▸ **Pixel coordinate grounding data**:
__________

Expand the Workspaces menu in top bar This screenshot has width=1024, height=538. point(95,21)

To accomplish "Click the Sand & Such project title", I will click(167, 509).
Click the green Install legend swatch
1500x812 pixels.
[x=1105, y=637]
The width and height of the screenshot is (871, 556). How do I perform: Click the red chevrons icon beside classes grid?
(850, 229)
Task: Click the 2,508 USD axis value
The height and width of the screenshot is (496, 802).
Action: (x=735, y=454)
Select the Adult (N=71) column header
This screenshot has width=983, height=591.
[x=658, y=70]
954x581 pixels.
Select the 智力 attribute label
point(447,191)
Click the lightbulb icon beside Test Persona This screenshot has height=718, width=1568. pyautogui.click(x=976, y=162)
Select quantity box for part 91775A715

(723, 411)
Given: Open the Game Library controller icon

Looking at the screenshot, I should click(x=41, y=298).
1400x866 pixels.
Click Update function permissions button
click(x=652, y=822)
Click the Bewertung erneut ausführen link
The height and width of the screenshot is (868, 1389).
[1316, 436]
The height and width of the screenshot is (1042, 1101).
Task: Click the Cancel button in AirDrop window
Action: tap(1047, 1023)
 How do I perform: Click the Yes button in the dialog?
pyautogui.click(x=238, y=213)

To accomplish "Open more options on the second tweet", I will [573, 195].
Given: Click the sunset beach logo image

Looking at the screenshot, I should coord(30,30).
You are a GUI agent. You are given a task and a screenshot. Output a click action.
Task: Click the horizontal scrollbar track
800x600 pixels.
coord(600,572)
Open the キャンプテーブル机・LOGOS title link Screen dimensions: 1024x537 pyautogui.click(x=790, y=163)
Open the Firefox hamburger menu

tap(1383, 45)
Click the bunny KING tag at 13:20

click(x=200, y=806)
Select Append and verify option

__________

▸ **The task**: Your reply should hold all the entries, each repeated without a single change.

▸ **Task response**:
Expand the Workspaces menu in top bar This screenshot has width=1024, height=538. point(95,21)

To accomplish "Click the Sand & Such project title", I will click(167, 509).
Click the green Install legend swatch
1500x812 pixels.
[x=1105, y=637]
The width and height of the screenshot is (871, 556). How do I perform: Click the red chevrons icon beside classes grid?
(850, 229)
Task: Click the 2,508 USD axis value
The height and width of the screenshot is (496, 802).
Action: (x=735, y=454)
Select the Adult (N=71) column header
This screenshot has width=983, height=591.
[x=658, y=70]
954x581 pixels.
Select the 智力 attribute label
point(447,191)
Click the lightbulb icon beside Test Persona This screenshot has height=718, width=1568. pyautogui.click(x=976, y=162)
Select quantity box for part 91775A715

(723, 411)
Given: Open the Game Library controller icon

Looking at the screenshot, I should click(x=41, y=298).
1400x866 pixels.
Click Update function permissions button
click(x=652, y=822)
Click the Bewertung erneut ausführen link
The height and width of the screenshot is (868, 1389).
[1316, 436]
The height and width of the screenshot is (1042, 1101).
Task: Click the Cancel button in AirDrop window
Action: tap(1047, 1023)
 How do I perform: Click the Yes button in the dialog?
pyautogui.click(x=238, y=213)

To accomplish "Open more options on the second tweet", I will [573, 195].
Given: Click the sunset beach logo image

Looking at the screenshot, I should coord(30,30).
You are a GUI agent. You are given a task and a screenshot. Output a click action.
Task: Click the horizontal scrollbar track
800x600 pixels.
coord(600,572)
Open the キャンプテーブル机・LOGOS title link Screen dimensions: 1024x537 pyautogui.click(x=790, y=163)
Open the Firefox hamburger menu

tap(1383, 45)
Click the bunny KING tag at 13:20

click(x=200, y=806)
Select Append and verify option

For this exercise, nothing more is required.